Sobre ella, el compositor es capaz de encontrar la musicalidad de las palabras en inglés. Es una musicalidad alejada de los sonidos pop que se oye en las radiofórmulas que permite entender claramente las palabras en inglés, como se comprueba al leer los subtítulos (que resultan ser en inglés). Aunque no lo parezca, muy cercana a como se pronuncian en conversaciones normales, y, sin embargo, son cantadas.
Tal vez, esta percepción de la música esté condicionada porque el propio Benjamin dirige la orquesta y sabe, con el conocimiento que le da la autoría, que busca en cada nota. Algo que no consiguió cuando estuvo en Madrid para dirigir en el Teatro Real la versión concierto de su mayor éxito hasta la fecha, Written on skin. Ahí se quedó, más bien, en lo que el público mayoritario de la ópera y de la música clásica define como la música contemporánea, como forma de ningunearla.
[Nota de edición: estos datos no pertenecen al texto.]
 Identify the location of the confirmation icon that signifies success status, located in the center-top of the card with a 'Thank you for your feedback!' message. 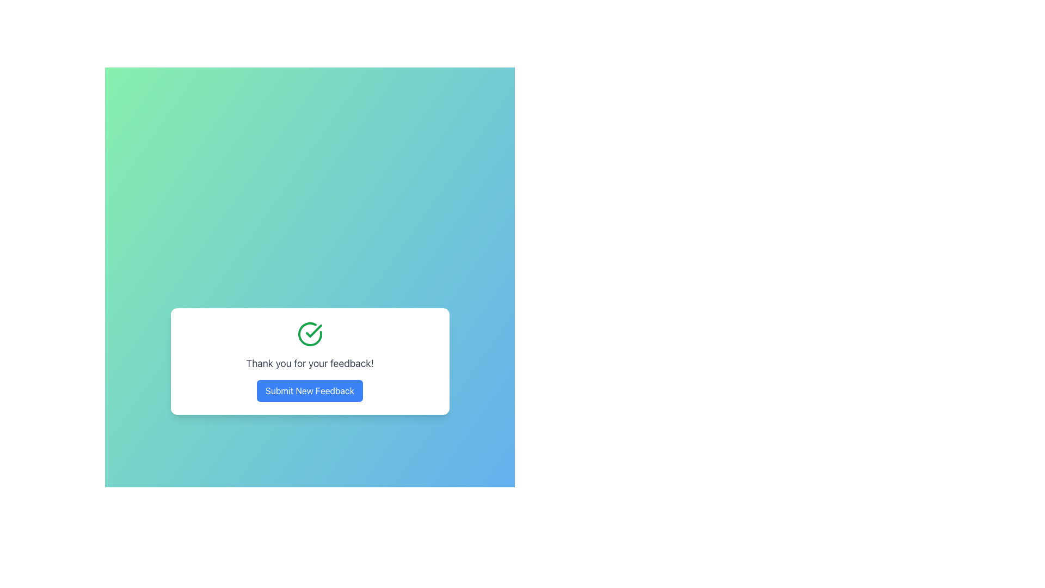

De todas maneras, no es el libreto ni la música lo que sorprende de esta propuesta, sino el carácter dramático que tiene la ópera. El que sea un espectáculo fundamentalmente teatral que permite a su directora Katie Michel y la realizadora televisiva Margaret Williams contar una historia. Un drama que tiene mucho que contar sobre los seres humanos y la aceptada normalidad. Los reyes reinan, no se enamoran, tan solo gobiernan y satisfacen deseos (sexuales) propios y los deseos de sus gobernados. A los reyes les suceden reyes, nada de reinas. Y los que mandan, no son ellos, sino a los que han elegido ellos para que gestionen lo público y, como les dejen, hasta lo que les es privado. El rey y la corona como un símbolo de la preciada norma(lidad) política que todo el mundo quiere y desea poseer. Una normalidad que permite que también tiene un normado entretenimiento que surge de las lecciones recibidas.
Para contarlo, se ha creado una habitación que cambia de perspectiva o de lado desde el que se mira en cada escena, hasta el segundo acto. Una habitación, que no significa más que una intimidad, donde se agolpan cortesanos y otra ralea de individuos que pululan por la corte. Hasta donde se mete un pueblo que debido a la falta de gobierno y de dinero pasa hambre, se prostituye o muere. Un cuarto que por un lado preside un relajado, inmenso y tranquilo acuario y por otros cuadros de Francis Bacon al que no les faltan sus pictóricos despellejamientos.
Si a todo lo anterior se añaden unos estupendos intérpretes, entre los que destaca Isabel, la reina, interpretada por Barbara Hannigan, no queda otra que desear que esta misma producción llegue, al menos, con estos mismos interpretes para dar una buena noche de ópera. Pues se trata de ese tipo de obras que llegan para quedarse en un repertorio que se está quedando viejo por la presión de un público que solo quiere revisitar lo que le dicen que conoce y le han dicho cómo hay que oírlo.
Estas lecciones en amor y violencia no llegarán a romperles los esquemas, pero, como un caballo de Troya, logrará en algunos de ellos introducir la inquietud y el cuestionamiento sobre el repertorio socialmente aceptado. Tanto en cómo suena como en cómo se representa. Tal vez, sean menos de los que necesita la música que se compone hoy, pero, quizás, tenga su efecto en muchos más espectadores de los que se espera. Y, de seguir la costumbre de que cada vez que se anuncia una ópera contemporánea, lo mismo que cuando se anuncia una barroca, los de siempre desaparezcan de las butacas y los menores de 30 interesados en la música dramática, aprovechando los descuentos, se incorporen al teatro musical que recoge el sonido de este tiempo. Óperas creadas para ser lanzadas con su conocimiento de lo humano a las futuras generaciones. Igual que se lanza una botella al mar con un mensaje, esperando que alguien, un cualquiera, lo encuentre, sepa leerlo, apreciarlo y reaccionar en consecuencia.